-- begin MATERIAL FOR THIS EXERCISE --

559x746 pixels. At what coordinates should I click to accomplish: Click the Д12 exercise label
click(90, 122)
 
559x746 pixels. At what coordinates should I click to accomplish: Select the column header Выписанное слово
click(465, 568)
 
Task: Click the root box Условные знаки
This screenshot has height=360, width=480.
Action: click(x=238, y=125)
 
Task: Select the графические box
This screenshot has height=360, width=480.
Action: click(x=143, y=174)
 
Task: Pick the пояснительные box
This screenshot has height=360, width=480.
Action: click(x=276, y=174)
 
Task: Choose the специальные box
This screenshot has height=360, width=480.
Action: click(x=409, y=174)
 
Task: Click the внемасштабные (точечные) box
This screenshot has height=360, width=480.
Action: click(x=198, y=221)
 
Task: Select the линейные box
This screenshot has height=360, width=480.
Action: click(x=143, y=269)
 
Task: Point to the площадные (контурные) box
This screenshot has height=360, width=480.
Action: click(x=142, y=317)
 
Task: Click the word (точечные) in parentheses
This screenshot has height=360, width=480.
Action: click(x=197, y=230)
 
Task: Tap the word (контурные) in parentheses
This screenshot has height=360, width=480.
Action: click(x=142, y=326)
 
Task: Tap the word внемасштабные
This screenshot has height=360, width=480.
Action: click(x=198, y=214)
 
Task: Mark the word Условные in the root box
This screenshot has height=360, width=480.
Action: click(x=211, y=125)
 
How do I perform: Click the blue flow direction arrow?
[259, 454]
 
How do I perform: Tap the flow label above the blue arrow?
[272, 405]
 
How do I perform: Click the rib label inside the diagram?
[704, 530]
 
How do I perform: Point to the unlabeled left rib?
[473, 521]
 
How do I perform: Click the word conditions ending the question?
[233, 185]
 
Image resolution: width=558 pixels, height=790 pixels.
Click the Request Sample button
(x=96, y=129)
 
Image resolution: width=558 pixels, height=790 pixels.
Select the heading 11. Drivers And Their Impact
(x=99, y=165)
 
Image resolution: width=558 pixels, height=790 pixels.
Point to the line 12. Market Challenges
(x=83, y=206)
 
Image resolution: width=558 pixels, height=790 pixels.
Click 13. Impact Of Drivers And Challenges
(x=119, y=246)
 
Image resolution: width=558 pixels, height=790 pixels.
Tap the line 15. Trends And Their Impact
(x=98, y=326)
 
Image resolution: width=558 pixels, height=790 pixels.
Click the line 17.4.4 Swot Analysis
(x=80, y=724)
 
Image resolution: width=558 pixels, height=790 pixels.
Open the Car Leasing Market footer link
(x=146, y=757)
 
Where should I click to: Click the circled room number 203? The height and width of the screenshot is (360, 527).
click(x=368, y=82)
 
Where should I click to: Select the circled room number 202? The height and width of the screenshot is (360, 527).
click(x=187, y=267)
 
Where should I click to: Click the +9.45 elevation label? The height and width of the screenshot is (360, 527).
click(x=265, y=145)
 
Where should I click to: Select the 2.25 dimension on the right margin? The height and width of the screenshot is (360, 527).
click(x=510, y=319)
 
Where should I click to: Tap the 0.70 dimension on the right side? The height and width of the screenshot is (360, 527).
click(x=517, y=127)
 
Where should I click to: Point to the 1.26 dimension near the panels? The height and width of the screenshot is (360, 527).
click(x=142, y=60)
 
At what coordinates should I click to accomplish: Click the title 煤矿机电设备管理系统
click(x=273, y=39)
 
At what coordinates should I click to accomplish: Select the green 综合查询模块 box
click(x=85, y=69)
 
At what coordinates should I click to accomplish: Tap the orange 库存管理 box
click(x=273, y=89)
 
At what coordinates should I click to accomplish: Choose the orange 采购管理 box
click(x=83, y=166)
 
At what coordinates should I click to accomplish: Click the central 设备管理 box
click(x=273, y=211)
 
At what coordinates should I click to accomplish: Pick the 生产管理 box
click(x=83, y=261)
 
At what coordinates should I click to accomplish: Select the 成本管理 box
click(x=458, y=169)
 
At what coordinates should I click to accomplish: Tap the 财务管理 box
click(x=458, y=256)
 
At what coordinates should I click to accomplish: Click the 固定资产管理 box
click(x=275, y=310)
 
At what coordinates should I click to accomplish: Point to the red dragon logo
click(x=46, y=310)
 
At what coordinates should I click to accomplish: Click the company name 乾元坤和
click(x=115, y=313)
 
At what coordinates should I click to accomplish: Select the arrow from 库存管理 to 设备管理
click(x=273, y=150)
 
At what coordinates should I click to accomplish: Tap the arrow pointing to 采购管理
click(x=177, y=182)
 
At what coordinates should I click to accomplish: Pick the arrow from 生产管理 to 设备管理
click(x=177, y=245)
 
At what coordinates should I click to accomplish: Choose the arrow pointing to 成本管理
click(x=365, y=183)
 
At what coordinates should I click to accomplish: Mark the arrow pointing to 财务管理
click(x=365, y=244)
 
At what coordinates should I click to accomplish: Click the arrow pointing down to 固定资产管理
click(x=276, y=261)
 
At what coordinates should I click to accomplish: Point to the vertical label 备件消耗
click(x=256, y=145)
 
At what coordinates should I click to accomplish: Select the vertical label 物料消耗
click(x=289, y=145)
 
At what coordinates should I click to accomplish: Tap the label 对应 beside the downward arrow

-- end MATERIAL FOR THIS EXERCISE --

**WHAT IS NEEDED**
How many lines of the listing above contain the string "root", counting case as significant? Reply with the number only.

**EXERCISE ANSWER**
2